:: Okuma Metni ::
Turkish (Turkiye)English (United Kingdom)

Ana Sayfa Haberler 1. Avrupa-Türkiye Forumu Polonya'da Başladı

1. Avrupa-Türkiye Forumu Polonya'da Başladı

Türk Asya Stratejik Araştırmalar Merkezi (TASAM) ve Instytut Wschodni işbirliği düzenlenen ve iki gün sürecek olan 1. Avrupa-Türkiye Forumu başladı. TASAM Başkanı Süleyman Şensoy Forum’un açılış konuşmasında 2005 yılında başlayan tam üyelik müzakere sürecine kadar sürdürülen reformların, 2005 sonrasında yavaşlamaya başladığını ifade ederek, özellikle Kıbrıs konusunda yaşanan gelişmeler, Türkiye ve KKTC’nin bu alanda kaydettiği gelişmelere karşılık sözlerin büyük ölçüde tutulmaması, Fransa’da Sarkozy’nin yaklaşımı ve Türkiye’nin iç güvenlik tehdit algılamaları gibi bazı gelişmeler sonucunda, Türkiye’de AB üyeliğine olan kamuoyu desteğinin yüzde 85 seviyelerinden yüzde 50-55’lere düştüğünü aktardı.

:: Gösterilen Satırlar ::
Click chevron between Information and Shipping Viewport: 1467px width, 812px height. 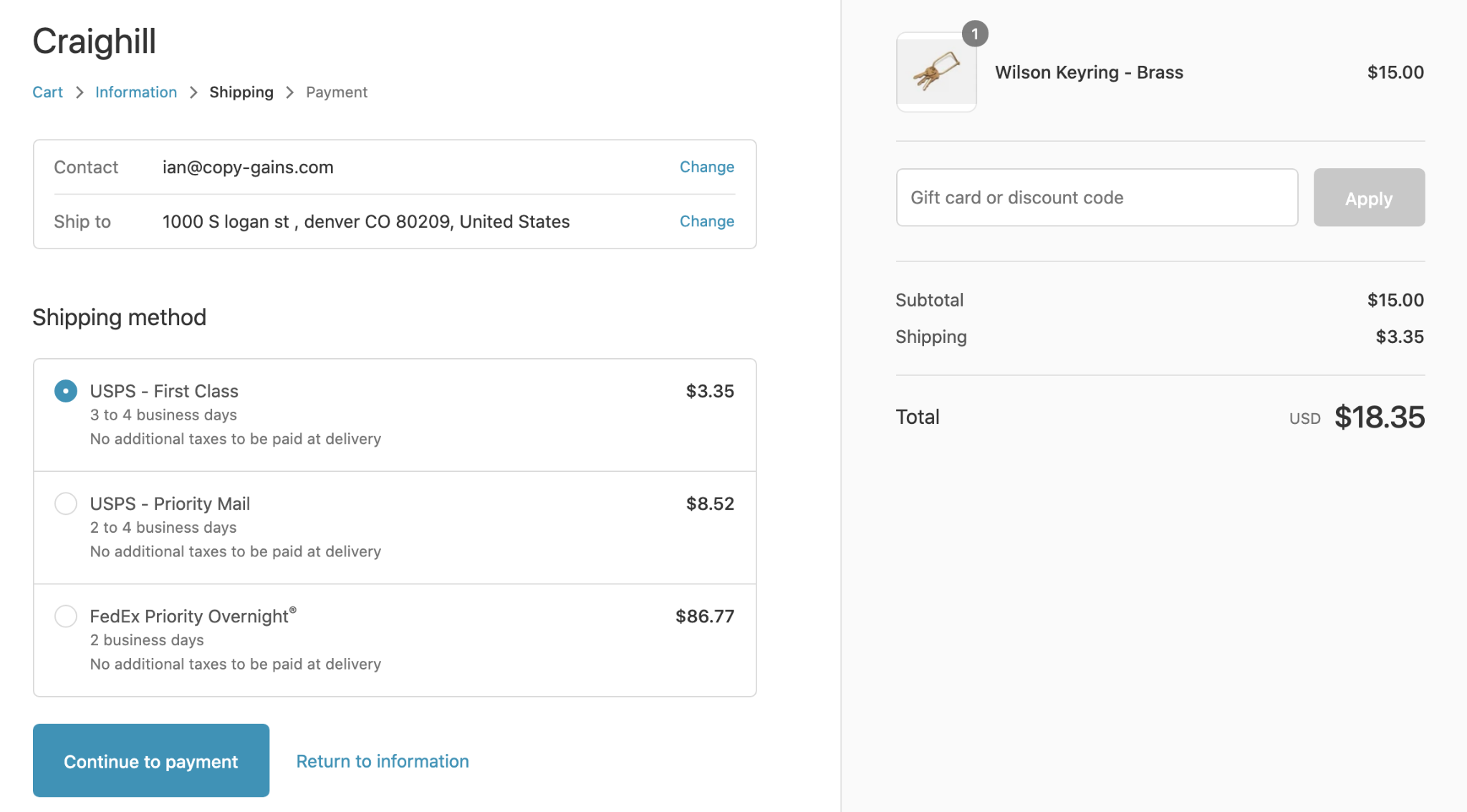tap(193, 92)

--

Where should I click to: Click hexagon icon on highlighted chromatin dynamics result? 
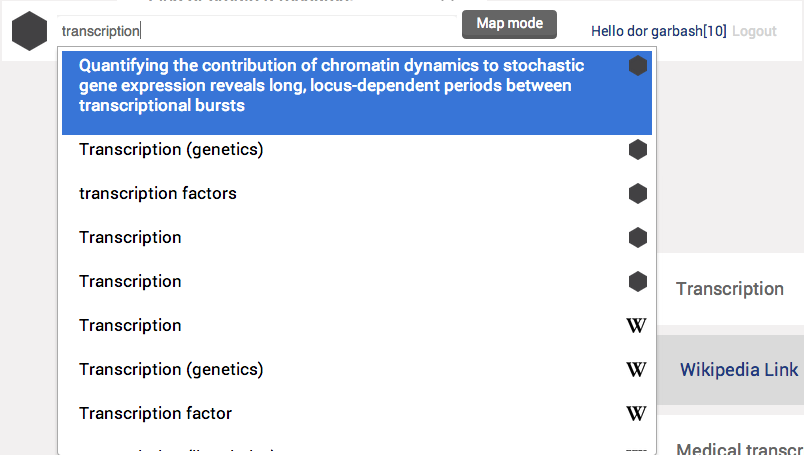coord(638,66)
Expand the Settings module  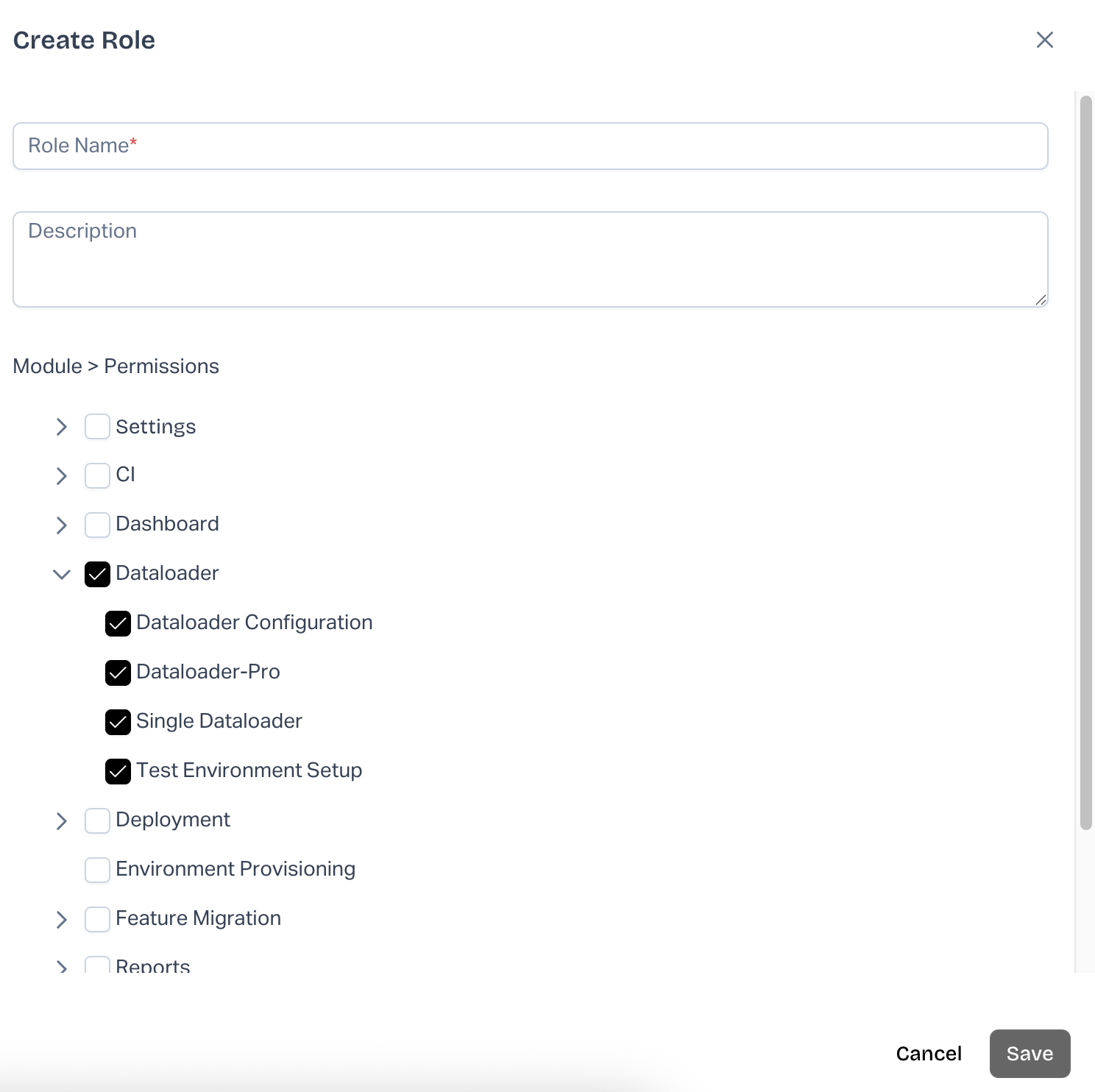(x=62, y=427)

:: Soru Seti ::
a: Forum haberine göre Türkiye'de AB üyeliğine olan kamuoyu desteği hangi seviyeden hangi seviyeye düşmüş?
b: Lütfen forum haberini kaldığı yerden devam ettirin.

:: Nihai Sonuçlar ::
a: Yüzde 85 seviyelerinden yüzde 50-55'lere düşmüş.

b:
Müzakere sürecinin sürdürülebilir ve güvene dayalı bir seyir izlenmesi yönündeki isteğin hem otoriteler hem halk tarafından ısrarla dile getirildiğini söyleyen Şensoy, dünyada 11 eylül sonrasında başlayan değişim temelinde çok boyutlu bir dünyaya doğru hızla ilerlenmekte olduğunu kaydetti. Şensoy, "Önümüzdeki yıllarda çok kutuplu bir dünyanın şekillendiğini göreceğiz. Geçmişte benzer bir süreç yaşanmıştı ve bu düzenin oturması yaklaşık 30 yıl almıştı. İnsan sosyolojisi ve teknolojinin geldiği noktayı da dikkate alarak yeni yapılanmanın 15 sene alacağını söyleyebiliriz. Bu sürenin bir kısmının da geçtiğini düşünürsek, önümüzdeki 8-10 yıl içinde çok kutuplu bir dünyanın parametrelerinin yerine oturacağı gözüküyor" diye konuştu.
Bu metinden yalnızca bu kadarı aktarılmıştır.